The vast majority of therapies in the book however are multi-purpose; they can address a wide variety of health problems, which is one of the reasons there is no disease listing in the Index. I know people are looking for quick, easy answers but that’s not how our health works and by encouraging people to read the whole book they’ll pick up the knowledge that will help them find their own healing path. Therapies like acupuncture, homeopathy, even EFT can be used for a diverse range of health problems.

While every therapy in my book will work for someone, nothing in the book will work for everyone. If you accept the instinctive concept that we are whole beings of body, mind and energy/spirit, then you have to appreciate that your illness or disease is unique too. That means your health solution is like a combination lock that only you can unlock. We all have to take responsibility for our own health and learn what our body, mind and spirit or energy system factors are in our unique health problems and how to correct them.

That’s not exactly the American way! We like fast, easy answers to everything, usually in the form of a pill, and we want somebody else to take care of us. I often try to explain it with the story about the ancient Chinese Master in the temple talking with a young student. The young man asked his mentor, “Why do we meditate every day, do hours of exercise and till the soil to grow good food?” The old man smiled knowingly and said simply, “If you don’t take care of your house, where you gonna live?”

Tyler: Alan, how did you go about compiling the book?

Alan: Fortunately my college degree from decades ago was in journalism. Back in the dark ages you actually had to research using libraries, books, magazines and interviewing people. Today the Internet gives you a faster start on research but my background in reporting gave me the framework to produce the book.

I will say it was funny how it grew to the size it is now. Originally I started out with about 60 therapies, which was more than double anything that had been written before so I thought the subject would make a beneficial book. But once I started researching a therapy I’d usually discover one or two more that I’d never heard of before.

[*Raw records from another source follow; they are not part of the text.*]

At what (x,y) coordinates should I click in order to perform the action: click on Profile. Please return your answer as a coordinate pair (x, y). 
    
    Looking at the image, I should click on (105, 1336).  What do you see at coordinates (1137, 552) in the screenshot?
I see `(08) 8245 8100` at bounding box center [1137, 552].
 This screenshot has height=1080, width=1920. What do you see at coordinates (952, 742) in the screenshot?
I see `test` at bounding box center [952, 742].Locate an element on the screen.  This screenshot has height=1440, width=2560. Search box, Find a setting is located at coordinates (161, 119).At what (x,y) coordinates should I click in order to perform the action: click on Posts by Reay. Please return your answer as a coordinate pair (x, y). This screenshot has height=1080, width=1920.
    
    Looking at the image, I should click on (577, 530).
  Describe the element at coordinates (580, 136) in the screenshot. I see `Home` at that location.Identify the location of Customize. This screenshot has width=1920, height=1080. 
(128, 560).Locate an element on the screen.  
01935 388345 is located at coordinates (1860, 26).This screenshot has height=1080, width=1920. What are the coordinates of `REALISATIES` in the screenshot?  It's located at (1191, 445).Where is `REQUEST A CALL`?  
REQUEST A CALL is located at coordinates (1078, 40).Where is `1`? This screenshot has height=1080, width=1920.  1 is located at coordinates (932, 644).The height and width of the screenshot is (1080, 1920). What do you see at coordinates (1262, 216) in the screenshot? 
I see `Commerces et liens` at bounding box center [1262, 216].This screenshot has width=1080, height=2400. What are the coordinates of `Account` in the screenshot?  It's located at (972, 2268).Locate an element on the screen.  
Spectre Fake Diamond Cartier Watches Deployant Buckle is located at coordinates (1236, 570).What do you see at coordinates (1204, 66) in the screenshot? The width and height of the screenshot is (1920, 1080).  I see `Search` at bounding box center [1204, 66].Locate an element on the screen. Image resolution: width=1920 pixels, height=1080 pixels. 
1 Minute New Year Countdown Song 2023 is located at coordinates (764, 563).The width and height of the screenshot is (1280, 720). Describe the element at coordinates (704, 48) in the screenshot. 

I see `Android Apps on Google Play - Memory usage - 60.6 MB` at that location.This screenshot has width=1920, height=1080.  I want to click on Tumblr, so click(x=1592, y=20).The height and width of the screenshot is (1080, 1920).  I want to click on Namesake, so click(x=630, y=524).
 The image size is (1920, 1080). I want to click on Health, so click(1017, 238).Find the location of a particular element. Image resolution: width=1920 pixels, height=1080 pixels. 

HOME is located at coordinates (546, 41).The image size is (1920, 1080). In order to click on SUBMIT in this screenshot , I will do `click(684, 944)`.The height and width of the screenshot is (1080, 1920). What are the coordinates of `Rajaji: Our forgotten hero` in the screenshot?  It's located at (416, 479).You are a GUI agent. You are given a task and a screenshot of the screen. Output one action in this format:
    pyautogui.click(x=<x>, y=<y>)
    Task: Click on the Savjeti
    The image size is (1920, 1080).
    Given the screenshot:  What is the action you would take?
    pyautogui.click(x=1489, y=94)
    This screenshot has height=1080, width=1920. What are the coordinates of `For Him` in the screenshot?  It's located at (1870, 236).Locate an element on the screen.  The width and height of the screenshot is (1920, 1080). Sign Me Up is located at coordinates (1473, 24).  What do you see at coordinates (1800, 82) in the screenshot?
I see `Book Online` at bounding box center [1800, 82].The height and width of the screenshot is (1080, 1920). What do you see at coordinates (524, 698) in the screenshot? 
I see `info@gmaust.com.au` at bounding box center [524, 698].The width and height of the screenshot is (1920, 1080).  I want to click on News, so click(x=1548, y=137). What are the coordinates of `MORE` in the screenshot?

The list just kept growing and growing until I simply drew a line in the sand a year ago and said “Enough!” I’ve probably missed some good ones and I’ve already started collecting new therapies for the next edition.

Tyler: How did you decide what to include, or did you have items you chose to leave out for any reason?

Alan: I wanted to include everything I possibly could but it, became pretty obvious early in the process that the same basic therapy was often just being tweaked a little so a different therapist could put his or her own name on it. I didn’t need to put 100 versions of the same thing in the book so I tried to set up some benchmarks. One of them was a minimum level of use or having a certain number of practitioners in the U.S. along with other criteria. After all, to be of any benefit people would need to be able to find practitioners all across the country.